Requirements:
Copy the entries below word for word, beginning with the line that contains "This screenshot has height=683, width=1070." and ending with the line that contains "pos(396,52)", both of those lines included.

Information provided:
+===+
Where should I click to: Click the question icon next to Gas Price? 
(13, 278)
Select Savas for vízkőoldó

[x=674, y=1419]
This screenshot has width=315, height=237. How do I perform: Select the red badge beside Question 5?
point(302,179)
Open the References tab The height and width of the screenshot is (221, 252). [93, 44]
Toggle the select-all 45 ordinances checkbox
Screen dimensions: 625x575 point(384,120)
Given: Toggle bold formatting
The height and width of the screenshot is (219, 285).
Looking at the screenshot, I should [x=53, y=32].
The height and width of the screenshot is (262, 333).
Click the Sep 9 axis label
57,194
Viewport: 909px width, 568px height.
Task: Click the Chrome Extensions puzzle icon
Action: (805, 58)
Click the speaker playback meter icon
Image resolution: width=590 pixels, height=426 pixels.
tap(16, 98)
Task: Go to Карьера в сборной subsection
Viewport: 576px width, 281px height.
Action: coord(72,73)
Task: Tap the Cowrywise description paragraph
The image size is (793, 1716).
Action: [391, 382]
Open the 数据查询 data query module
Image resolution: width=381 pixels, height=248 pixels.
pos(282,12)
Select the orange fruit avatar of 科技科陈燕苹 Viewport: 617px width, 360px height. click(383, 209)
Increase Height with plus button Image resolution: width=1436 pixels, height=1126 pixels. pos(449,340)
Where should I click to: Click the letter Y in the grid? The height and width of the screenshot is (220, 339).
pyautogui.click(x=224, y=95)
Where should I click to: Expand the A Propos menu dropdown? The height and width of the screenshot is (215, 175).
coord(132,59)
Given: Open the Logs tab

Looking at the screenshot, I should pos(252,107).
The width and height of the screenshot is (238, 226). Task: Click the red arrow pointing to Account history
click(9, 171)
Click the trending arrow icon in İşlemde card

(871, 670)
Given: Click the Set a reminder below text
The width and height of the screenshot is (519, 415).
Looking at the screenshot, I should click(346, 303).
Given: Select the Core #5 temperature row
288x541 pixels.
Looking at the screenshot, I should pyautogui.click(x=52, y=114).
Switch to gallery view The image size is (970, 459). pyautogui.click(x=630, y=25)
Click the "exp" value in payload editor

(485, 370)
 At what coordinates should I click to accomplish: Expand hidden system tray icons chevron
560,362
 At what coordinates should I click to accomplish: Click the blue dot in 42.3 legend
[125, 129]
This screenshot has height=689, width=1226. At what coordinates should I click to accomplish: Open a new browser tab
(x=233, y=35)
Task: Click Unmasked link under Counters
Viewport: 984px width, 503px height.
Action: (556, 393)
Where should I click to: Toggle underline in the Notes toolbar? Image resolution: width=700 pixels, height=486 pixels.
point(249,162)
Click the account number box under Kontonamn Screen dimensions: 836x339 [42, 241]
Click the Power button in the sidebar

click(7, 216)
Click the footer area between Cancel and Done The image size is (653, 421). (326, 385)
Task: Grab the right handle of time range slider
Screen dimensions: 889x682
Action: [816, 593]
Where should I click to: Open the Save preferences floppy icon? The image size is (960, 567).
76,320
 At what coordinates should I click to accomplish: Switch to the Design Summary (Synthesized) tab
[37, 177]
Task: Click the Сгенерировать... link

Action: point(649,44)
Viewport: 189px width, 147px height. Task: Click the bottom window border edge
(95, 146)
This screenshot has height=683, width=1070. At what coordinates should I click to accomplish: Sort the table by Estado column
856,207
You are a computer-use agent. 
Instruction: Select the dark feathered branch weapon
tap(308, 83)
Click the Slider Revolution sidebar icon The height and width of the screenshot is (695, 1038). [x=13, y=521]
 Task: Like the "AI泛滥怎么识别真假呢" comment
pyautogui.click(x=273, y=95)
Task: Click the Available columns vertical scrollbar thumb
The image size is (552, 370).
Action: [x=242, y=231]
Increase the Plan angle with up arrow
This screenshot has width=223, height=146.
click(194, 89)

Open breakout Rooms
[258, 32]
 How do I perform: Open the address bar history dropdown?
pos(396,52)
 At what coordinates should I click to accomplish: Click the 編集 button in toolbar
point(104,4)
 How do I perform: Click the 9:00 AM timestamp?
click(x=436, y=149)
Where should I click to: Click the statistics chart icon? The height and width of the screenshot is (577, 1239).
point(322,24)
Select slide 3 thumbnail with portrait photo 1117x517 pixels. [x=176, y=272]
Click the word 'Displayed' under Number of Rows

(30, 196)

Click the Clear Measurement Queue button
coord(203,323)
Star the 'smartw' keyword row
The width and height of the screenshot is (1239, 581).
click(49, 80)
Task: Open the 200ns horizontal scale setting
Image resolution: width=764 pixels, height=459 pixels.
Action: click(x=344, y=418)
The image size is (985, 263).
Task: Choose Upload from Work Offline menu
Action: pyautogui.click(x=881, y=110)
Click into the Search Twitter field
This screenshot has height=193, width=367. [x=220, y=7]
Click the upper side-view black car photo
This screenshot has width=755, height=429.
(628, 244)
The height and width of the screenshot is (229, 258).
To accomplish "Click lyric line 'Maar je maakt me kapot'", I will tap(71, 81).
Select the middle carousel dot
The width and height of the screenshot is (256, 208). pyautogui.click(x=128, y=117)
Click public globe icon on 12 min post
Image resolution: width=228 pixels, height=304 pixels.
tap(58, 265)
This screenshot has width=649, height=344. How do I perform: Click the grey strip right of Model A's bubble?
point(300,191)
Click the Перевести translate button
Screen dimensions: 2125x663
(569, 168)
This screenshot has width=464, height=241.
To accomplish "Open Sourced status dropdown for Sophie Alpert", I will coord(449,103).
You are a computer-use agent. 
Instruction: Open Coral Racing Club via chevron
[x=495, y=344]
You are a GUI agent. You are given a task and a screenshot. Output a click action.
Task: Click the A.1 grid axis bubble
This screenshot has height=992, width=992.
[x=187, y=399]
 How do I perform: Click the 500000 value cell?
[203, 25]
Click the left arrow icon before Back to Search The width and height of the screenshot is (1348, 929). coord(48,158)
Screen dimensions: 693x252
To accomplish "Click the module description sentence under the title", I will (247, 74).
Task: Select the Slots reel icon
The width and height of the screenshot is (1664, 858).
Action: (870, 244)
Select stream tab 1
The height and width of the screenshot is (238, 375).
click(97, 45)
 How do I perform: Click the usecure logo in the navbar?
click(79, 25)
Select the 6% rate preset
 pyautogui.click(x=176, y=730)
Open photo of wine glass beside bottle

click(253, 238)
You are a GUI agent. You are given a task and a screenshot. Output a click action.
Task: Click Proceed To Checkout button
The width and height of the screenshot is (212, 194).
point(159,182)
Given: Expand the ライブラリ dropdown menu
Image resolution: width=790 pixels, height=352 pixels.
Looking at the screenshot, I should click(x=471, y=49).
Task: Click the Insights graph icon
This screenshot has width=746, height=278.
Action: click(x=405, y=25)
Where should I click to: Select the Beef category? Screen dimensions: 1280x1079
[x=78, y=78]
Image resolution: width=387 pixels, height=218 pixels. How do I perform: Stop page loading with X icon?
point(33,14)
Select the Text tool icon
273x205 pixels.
+===+
Response to the exercise:
This screenshot has height=683, width=1070. At what coordinates should I click to accomplish: Sort the table by Estado column
856,207
You are a computer-use agent. 
Instruction: Select the dark feathered branch weapon
tap(308, 83)
Click the Slider Revolution sidebar icon The height and width of the screenshot is (695, 1038). [x=13, y=521]
 Task: Like the "AI泛滥怎么识别真假呢" comment
pyautogui.click(x=273, y=95)
Task: Click the Available columns vertical scrollbar thumb
The image size is (552, 370).
Action: [x=242, y=231]
Increase the Plan angle with up arrow
This screenshot has width=223, height=146.
click(194, 89)

Open breakout Rooms
[258, 32]
 How do I perform: Open the address bar history dropdown?
pos(396,52)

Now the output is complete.